Shuyuan FengHaoyang LuQiandong WangTianbi LiJing FangLihan ChenKang Lee
Published in: Autism research : official journal of the International Society for Autism Research (2021)
Autistic children show audiovisual speech integration deficits, though the underlying mechanisms remain unclear. The present study examined how audiovisual speech integration deficits in autistic children could be affected by their looking patterns. We measured audiovisual speech integration in 26 autistic children and 26 typically developing (TD) children (4- to 7-year-old) employing the McGurk task (a videotaped speaker uttering phonemes with her eyes open or closed) and tracked their eye movements.
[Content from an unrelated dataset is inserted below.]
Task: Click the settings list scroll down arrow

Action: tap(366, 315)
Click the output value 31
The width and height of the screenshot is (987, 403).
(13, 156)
We found that, compared with TD children, autistic children showed weaker audiovisual speech integration (i.e., the McGurk effect) in the open-eyes condition and similar audiovisual speech integration in the closed-eyes condition. Autistic children viewed the speaker's mouth less in non-McGurk trials than in McGurk trials in both conditions. Importantly, autistic children's weaker audiovisual speech integration could be predicted by their reduced mouth-looking time. The present study indicated that atypical face-viewing patterns could serve as one of the cognitive mechanisms of audiovisual speech integration deficits in autistic children. LAY SUMMARY: McGurk effect occurs when the visual part of a phoneme (e.g., "ga") and the auditory part of another phoneme (e.g., "ba") uttered by a speaker were integrated into a fused perception (e.g., "da"). The present study examined how McGurk effect in autistic children could be affected by their looking patterns for the speaker's face. We found that less looking time for the speaker's mouth in autistic children could predict weaker McGurk effect. As McGurk effect manifests audiovisual speech integration, our findings imply that we could improve audiovisual speech integration in autistic children by directing them to look at the speaker's mouth in future intervention.